Proposal for stand-alone deriving declarations?

Brian Smith brianlsmith at gmail.com
Wed Nov 1 17:04:19 EST 2006


On 11/1/06, Malcolm Wallace <Malcolm.Wallace at cs.york.ac.uk> wrote:
>
> "Brian Smith" <brianlsmith at gmail.com> writes:
>
> > >         http://haskell.org/haskellwiki/GHC/StandAloneDeriving
> >
> > Basically, the syntax
> > for instances and derived instances would be identical, but derived
> > instances would just omit the "where" clause, while non-derived
> instances
> > would need the "where" clause.
>
> This is a really _bad_ idea for readability.  In a year's time, when
> this discussion is forgotten, who would be able to tell at a glance the
> deep and real semantic difference between the following two instance
> decls?
>
>     instance Num (Bar z) where
> and
>     instance Num (Bar z)
>
> The former declares that _no_ methods are defined (except for defaults),
> and the latter, with your proposal, that _all_ methods are defined.  The
> real killer is that both of these decls are already valid in Haskell'98,
> but they mean the _same_ thing (the former, if you were wondering).
>
> This is a sure recipe for introducing new and subtle bugs into existing
> bug-free programs.


Malcolm, thank you for pointing that out. To be honest, I had not read this
sentence of the report (section 4.3.2 of
http://haskell.org/onlinereport/decls.html):

"If no binding is given for some class method then the corresponding default
class method in the class declaration is used (if present); if such a
default does not exist then the class method of this instance is bound to
undefined and no compile-time error results."
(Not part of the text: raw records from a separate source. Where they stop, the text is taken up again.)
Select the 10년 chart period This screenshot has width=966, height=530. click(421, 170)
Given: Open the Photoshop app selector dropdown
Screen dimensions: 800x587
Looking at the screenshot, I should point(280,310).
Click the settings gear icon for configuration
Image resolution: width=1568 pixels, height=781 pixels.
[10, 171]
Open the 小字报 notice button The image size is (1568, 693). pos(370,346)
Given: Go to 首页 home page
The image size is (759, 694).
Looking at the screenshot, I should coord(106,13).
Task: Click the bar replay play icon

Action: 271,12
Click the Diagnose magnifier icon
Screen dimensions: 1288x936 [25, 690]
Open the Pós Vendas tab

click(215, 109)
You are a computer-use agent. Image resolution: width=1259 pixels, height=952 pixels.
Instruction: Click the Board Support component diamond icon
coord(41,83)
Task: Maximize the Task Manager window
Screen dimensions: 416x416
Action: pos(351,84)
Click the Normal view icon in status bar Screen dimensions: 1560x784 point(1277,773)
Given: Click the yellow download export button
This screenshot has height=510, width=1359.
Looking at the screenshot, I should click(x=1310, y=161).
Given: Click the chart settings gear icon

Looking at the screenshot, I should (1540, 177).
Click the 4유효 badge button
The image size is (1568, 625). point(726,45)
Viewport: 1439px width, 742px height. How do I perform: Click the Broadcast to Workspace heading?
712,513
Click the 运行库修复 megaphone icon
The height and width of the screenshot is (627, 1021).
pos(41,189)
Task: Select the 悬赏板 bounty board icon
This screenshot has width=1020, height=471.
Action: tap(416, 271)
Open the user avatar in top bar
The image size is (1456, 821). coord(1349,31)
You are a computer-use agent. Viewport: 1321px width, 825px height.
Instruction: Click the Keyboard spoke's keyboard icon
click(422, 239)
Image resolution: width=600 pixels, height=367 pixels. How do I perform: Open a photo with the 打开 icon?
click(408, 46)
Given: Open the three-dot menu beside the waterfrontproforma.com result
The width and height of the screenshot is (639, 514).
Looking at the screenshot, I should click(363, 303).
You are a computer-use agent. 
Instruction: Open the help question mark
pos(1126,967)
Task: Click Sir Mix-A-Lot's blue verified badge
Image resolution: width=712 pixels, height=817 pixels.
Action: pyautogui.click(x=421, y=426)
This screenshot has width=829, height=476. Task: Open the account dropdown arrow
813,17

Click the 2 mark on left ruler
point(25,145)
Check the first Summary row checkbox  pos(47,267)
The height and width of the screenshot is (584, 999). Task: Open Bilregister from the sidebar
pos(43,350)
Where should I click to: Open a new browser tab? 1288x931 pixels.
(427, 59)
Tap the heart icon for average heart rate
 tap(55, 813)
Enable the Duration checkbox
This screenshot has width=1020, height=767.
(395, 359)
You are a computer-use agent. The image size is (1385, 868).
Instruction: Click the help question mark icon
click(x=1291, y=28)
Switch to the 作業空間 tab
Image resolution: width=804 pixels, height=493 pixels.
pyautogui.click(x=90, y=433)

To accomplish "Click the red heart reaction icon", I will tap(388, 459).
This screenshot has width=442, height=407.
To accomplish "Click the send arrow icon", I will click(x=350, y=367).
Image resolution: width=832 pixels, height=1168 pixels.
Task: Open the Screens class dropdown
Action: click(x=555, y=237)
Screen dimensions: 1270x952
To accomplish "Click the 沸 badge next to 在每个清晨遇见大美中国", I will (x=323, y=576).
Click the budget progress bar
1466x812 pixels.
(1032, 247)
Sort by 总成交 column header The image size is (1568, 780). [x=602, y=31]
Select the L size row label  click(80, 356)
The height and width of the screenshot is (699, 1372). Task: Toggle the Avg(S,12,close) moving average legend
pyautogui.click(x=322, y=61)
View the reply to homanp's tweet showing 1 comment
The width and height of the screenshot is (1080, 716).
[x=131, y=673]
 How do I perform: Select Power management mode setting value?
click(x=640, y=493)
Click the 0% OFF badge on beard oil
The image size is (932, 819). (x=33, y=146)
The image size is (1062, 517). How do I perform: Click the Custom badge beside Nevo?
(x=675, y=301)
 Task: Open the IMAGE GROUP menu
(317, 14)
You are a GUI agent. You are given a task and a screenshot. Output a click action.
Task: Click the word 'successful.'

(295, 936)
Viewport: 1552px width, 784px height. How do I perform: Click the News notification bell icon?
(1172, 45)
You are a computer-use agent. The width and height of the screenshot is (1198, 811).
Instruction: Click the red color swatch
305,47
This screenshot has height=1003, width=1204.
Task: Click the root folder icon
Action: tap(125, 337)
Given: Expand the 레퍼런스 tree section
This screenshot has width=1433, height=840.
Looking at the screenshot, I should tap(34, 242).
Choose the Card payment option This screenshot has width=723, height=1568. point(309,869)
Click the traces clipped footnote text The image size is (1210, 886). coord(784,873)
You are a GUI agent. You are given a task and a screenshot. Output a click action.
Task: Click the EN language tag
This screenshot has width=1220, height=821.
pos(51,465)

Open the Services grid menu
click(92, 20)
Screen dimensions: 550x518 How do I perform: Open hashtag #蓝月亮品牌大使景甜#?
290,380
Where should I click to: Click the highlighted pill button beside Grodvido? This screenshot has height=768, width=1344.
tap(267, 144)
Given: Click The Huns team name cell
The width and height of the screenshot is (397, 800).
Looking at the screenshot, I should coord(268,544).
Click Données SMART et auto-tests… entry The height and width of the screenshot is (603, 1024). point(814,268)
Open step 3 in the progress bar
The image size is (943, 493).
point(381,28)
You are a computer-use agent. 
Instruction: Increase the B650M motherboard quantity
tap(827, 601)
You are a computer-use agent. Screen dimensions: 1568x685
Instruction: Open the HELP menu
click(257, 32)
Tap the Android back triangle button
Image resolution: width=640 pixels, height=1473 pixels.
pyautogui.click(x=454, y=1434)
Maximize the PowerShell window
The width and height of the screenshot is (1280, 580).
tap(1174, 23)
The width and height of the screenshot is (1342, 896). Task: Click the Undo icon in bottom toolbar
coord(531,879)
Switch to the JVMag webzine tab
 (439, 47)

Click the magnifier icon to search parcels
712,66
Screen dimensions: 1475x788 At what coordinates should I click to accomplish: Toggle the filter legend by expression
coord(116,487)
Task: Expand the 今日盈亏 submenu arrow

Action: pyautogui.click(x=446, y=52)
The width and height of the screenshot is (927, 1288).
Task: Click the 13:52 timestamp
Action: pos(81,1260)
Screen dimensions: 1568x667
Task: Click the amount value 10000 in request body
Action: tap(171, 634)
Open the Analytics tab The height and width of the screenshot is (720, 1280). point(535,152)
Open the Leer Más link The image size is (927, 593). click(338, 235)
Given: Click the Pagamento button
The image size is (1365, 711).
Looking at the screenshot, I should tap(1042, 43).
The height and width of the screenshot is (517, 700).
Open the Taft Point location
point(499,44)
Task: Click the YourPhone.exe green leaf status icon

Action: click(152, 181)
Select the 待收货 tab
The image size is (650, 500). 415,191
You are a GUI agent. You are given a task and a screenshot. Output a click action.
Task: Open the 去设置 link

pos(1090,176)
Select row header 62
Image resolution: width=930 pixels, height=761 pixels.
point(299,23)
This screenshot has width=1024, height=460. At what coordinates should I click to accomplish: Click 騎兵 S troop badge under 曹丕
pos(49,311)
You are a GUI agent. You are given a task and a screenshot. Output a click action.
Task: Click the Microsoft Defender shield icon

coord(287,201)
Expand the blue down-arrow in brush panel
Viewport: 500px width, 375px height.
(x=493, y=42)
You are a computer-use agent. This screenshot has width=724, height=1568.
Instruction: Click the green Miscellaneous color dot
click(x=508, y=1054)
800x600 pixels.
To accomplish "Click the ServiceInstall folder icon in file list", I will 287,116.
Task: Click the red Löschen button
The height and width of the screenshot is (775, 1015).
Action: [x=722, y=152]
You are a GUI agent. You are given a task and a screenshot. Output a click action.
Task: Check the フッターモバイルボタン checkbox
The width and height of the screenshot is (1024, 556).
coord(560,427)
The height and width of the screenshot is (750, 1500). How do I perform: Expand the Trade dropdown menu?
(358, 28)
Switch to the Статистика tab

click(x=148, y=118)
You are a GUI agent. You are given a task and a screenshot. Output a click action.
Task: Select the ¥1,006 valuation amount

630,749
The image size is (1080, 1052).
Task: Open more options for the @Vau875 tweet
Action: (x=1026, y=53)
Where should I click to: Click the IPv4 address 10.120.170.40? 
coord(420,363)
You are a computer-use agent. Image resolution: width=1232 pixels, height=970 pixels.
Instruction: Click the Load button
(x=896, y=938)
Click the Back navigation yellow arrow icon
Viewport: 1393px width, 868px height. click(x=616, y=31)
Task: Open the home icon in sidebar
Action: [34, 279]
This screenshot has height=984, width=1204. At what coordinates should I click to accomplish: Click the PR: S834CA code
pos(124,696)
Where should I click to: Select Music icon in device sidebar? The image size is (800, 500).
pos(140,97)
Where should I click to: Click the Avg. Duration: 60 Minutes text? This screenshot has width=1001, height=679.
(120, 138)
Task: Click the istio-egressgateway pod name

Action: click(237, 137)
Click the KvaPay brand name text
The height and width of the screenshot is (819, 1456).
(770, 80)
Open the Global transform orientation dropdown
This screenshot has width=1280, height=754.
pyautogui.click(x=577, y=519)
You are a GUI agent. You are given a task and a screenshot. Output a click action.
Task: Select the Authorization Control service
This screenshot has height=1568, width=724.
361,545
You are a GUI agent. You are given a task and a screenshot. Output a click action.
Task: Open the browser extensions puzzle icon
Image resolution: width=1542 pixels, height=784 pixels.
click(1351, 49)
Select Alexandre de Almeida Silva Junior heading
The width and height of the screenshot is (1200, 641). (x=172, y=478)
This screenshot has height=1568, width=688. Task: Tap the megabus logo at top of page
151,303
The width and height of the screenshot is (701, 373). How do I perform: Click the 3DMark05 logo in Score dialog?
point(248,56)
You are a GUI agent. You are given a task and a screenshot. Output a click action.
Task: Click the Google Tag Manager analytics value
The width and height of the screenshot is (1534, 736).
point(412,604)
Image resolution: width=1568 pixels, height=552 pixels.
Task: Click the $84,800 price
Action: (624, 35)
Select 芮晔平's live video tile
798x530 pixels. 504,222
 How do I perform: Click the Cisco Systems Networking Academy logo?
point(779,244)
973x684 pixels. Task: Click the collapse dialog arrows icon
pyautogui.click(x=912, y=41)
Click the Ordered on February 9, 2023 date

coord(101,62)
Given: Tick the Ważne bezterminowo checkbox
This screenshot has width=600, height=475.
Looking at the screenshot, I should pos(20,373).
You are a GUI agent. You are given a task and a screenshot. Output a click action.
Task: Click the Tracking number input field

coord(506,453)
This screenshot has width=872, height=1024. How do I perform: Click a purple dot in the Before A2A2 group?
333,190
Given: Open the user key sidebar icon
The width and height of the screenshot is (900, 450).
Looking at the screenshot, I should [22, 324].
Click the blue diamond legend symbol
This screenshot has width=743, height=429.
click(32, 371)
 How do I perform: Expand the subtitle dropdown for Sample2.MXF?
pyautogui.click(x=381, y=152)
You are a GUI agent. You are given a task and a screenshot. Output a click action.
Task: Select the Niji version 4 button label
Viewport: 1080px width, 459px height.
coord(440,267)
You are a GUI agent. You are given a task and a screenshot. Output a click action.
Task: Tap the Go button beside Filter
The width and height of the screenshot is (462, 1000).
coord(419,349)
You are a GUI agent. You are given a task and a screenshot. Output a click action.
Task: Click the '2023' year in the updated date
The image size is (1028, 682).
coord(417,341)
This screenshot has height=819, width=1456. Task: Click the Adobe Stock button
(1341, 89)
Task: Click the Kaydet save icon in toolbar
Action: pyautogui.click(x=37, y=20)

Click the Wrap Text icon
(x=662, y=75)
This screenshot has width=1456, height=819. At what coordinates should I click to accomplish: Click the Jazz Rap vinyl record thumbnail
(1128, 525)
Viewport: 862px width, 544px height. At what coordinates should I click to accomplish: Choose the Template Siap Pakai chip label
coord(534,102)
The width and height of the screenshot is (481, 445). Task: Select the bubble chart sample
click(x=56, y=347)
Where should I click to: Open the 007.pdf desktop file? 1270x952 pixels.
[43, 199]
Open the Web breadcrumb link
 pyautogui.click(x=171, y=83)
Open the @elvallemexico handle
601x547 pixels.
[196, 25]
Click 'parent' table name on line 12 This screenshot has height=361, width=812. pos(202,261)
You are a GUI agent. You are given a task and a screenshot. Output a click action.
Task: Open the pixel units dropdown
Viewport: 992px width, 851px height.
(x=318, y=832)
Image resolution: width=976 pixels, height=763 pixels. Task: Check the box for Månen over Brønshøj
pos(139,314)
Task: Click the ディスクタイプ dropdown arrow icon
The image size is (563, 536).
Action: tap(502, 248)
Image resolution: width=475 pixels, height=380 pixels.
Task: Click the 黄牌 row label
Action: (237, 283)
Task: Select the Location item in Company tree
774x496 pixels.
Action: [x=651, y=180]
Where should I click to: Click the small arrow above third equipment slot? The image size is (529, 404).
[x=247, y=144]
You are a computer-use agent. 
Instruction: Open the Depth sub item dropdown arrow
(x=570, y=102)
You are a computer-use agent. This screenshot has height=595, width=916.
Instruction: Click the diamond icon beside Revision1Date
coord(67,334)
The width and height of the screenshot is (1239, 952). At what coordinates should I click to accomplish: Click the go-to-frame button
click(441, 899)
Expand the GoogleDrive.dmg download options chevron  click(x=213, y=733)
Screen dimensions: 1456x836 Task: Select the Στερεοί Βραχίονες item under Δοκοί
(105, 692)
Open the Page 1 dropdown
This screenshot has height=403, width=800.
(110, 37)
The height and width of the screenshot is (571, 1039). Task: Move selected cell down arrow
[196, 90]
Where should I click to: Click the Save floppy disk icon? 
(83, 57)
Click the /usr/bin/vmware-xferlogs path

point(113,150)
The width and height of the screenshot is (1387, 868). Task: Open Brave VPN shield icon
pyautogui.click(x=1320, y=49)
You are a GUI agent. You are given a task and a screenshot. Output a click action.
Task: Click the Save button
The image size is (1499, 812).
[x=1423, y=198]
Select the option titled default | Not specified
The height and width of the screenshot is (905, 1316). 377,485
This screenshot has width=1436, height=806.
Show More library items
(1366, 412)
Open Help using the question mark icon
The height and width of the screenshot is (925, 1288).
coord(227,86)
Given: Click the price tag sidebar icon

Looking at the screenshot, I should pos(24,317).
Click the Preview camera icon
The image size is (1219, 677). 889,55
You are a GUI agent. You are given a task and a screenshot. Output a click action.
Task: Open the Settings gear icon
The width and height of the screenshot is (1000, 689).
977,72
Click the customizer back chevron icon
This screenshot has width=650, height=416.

Personally, I think that the part after the semicolon is the part that leads
to subtle bugs, not Brian H's proposal. Why is this not considered a
compile-time error? There was a previous mention of it on the list [1] but
there was no explanation given. I think it would be better if the report
stated this instead:

"If no binding is given for some class method then the corresponding default
class method in the class declaration is used (if present); if such a
default does not exist then a compile-time error results."